Material for this task -
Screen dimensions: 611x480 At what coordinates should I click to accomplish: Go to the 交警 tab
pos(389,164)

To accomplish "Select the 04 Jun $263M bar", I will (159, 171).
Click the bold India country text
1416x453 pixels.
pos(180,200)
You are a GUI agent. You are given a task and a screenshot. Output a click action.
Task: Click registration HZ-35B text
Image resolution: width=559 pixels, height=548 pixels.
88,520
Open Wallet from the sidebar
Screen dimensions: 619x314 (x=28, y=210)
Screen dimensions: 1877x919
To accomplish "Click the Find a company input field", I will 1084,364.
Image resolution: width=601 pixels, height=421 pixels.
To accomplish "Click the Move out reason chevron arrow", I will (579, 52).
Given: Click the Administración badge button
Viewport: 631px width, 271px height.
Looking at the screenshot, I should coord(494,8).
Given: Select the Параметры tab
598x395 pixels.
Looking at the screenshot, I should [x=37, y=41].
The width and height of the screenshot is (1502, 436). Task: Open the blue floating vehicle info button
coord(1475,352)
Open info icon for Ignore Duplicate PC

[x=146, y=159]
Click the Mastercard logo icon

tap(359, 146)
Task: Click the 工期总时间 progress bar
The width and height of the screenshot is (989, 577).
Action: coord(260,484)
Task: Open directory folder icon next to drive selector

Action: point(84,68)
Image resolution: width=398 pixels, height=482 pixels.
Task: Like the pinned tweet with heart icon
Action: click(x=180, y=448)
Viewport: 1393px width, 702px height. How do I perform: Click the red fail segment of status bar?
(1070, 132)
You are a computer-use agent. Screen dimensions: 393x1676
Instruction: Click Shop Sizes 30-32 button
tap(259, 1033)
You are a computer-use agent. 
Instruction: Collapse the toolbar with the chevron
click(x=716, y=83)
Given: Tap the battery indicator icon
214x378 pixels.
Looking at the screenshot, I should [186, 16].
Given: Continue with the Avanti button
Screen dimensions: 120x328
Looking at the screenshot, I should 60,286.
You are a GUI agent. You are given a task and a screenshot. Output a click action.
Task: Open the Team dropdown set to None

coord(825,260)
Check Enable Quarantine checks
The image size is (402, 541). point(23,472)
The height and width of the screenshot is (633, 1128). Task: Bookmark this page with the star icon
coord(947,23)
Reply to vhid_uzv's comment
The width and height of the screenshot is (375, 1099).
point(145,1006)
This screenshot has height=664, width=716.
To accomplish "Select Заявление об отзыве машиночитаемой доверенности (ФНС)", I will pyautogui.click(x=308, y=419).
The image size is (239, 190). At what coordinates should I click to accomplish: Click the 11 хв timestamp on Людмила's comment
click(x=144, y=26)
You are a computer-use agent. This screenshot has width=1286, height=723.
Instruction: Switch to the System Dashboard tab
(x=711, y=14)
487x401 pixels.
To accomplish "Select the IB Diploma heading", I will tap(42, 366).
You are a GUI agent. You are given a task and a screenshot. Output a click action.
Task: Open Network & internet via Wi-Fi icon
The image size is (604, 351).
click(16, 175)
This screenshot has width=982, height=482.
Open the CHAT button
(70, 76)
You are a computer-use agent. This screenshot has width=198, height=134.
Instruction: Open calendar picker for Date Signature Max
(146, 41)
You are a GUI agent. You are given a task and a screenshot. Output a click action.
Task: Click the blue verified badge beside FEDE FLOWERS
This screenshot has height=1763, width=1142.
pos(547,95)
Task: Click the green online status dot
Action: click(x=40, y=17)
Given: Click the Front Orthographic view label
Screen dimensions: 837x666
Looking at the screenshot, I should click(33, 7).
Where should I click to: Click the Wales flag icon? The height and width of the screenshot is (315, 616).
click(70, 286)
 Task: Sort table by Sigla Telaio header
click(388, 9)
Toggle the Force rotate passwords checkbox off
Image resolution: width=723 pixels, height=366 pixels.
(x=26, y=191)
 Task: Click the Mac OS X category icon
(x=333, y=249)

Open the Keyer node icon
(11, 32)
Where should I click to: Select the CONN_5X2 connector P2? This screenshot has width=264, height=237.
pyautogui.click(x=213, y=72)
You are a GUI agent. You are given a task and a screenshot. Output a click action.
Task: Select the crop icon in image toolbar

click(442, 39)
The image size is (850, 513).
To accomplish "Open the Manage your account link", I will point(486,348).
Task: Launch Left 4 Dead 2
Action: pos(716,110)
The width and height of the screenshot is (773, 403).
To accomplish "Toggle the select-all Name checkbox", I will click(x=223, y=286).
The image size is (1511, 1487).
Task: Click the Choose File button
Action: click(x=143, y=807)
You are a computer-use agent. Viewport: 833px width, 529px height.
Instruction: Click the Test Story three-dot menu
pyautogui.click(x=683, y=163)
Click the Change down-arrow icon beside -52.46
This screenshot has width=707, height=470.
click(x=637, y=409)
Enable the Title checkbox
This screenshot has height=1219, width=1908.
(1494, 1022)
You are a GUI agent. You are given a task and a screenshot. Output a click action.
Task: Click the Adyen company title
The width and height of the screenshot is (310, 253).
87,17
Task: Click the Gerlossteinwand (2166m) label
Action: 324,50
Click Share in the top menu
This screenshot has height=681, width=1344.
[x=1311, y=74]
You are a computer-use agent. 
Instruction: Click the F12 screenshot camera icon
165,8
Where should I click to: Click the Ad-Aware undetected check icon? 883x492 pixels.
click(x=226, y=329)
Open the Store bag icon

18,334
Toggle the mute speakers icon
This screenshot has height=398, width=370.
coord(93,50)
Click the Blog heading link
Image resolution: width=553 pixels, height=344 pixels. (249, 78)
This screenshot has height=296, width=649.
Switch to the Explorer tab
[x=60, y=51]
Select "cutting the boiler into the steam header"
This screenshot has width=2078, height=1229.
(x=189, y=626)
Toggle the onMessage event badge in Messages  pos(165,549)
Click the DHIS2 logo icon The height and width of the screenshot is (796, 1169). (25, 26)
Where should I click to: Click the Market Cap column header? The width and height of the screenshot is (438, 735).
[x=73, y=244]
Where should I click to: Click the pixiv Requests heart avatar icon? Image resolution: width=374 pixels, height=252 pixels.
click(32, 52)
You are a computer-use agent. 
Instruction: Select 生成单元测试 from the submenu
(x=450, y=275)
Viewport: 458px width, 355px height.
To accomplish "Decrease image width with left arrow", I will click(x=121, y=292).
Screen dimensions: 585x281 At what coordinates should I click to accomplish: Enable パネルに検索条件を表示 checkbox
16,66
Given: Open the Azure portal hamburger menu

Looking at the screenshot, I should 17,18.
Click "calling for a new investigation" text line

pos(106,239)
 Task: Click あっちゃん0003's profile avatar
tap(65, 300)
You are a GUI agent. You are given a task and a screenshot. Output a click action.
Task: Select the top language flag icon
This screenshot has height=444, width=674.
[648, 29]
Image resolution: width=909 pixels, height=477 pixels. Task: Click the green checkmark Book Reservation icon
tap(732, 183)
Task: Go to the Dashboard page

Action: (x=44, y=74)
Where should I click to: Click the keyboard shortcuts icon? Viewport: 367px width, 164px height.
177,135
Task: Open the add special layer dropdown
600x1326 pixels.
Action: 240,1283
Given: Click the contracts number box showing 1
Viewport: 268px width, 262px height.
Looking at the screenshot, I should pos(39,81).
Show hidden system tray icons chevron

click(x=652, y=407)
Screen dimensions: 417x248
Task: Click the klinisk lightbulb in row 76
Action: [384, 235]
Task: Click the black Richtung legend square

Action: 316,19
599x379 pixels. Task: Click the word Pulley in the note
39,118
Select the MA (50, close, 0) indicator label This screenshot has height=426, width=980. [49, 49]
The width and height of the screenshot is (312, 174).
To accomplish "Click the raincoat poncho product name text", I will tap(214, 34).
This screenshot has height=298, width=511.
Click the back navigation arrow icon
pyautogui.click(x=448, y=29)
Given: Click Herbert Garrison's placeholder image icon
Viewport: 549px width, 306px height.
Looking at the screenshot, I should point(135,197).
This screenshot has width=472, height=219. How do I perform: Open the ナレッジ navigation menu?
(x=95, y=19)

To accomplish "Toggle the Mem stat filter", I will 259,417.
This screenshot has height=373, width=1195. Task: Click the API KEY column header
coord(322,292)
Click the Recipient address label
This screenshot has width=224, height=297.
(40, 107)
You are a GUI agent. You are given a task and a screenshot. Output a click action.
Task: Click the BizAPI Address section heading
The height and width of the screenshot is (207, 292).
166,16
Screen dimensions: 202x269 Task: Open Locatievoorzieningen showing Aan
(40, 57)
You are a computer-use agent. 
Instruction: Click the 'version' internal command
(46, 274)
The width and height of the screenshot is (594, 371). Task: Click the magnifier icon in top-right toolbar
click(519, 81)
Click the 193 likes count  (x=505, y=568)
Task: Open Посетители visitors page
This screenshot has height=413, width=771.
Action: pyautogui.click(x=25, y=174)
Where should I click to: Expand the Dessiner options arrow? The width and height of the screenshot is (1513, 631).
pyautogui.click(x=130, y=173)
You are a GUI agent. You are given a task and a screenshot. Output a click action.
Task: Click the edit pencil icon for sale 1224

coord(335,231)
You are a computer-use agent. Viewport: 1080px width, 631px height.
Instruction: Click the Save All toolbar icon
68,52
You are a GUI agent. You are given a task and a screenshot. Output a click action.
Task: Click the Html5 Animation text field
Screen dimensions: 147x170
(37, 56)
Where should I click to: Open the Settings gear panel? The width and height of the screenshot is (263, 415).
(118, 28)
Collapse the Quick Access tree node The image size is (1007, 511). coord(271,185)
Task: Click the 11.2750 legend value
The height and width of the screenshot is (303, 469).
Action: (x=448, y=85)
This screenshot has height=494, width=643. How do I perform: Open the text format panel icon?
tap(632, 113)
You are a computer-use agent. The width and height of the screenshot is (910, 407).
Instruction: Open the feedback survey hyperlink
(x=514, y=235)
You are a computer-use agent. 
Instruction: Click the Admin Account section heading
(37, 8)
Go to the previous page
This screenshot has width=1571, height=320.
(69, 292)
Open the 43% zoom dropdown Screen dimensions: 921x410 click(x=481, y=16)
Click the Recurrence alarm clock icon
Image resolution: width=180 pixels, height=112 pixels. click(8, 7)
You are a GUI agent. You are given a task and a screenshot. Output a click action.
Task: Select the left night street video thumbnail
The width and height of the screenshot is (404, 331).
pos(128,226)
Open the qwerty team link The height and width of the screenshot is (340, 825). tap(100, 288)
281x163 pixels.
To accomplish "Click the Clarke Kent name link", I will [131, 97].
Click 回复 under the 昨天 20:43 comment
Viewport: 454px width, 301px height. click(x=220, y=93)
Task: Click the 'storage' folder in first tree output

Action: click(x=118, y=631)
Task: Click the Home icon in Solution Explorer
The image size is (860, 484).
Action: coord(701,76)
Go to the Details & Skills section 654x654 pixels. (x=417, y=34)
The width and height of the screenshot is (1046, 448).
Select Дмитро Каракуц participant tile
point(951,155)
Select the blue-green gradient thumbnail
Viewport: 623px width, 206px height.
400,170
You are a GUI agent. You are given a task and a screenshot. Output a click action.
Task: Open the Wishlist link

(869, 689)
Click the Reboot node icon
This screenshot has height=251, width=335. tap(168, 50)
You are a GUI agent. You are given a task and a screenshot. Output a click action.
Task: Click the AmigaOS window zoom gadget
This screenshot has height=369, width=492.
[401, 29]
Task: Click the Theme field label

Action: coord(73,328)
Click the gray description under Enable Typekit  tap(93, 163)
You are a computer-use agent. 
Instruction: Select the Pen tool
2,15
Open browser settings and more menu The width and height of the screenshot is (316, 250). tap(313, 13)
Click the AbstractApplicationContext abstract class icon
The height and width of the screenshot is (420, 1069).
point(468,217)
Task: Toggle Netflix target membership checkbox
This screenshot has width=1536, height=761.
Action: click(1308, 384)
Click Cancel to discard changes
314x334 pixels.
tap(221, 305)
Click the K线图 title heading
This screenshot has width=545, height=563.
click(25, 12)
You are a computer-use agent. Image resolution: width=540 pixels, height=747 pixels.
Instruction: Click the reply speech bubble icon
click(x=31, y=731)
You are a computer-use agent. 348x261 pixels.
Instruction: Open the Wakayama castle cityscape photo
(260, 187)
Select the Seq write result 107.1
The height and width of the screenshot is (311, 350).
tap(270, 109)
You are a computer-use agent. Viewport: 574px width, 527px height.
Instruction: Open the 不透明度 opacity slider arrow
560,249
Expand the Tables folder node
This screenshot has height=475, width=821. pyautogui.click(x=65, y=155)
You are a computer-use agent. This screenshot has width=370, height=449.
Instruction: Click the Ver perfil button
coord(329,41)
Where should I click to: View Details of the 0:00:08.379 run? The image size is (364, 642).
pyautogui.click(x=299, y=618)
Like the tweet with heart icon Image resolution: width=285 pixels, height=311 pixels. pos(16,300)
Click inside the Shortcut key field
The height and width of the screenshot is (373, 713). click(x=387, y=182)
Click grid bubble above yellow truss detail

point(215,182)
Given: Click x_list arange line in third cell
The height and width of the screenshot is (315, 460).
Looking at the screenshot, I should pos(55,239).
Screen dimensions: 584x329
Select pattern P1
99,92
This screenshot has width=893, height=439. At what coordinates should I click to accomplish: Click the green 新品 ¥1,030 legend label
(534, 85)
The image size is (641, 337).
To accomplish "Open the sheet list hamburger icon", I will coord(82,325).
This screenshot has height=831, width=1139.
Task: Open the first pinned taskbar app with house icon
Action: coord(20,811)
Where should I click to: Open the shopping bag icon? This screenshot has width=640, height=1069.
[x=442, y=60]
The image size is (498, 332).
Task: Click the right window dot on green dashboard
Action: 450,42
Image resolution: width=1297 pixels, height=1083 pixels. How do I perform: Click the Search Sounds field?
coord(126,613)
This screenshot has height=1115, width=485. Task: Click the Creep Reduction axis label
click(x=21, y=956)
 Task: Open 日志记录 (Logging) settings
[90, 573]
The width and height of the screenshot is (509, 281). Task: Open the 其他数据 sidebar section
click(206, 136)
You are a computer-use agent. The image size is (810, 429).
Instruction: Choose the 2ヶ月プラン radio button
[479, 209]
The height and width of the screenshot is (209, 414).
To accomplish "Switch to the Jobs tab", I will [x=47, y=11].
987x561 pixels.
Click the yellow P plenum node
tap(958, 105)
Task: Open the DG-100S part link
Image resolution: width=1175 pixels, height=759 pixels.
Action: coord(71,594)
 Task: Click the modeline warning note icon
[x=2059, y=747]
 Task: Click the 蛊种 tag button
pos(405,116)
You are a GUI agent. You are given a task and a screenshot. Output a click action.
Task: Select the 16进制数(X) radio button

Directions - Output exactly one stretch of the listing: from the line containing "Task: Click the blue" through the line containing "Given: Click the Front", both end lines included.

Result -
Task: Click the blue verified badge beside FEDE FLOWERS
This screenshot has height=1763, width=1142.
pos(547,95)
Task: Click the green online status dot
Action: click(x=40, y=17)
Given: Click the Front Orthographic view label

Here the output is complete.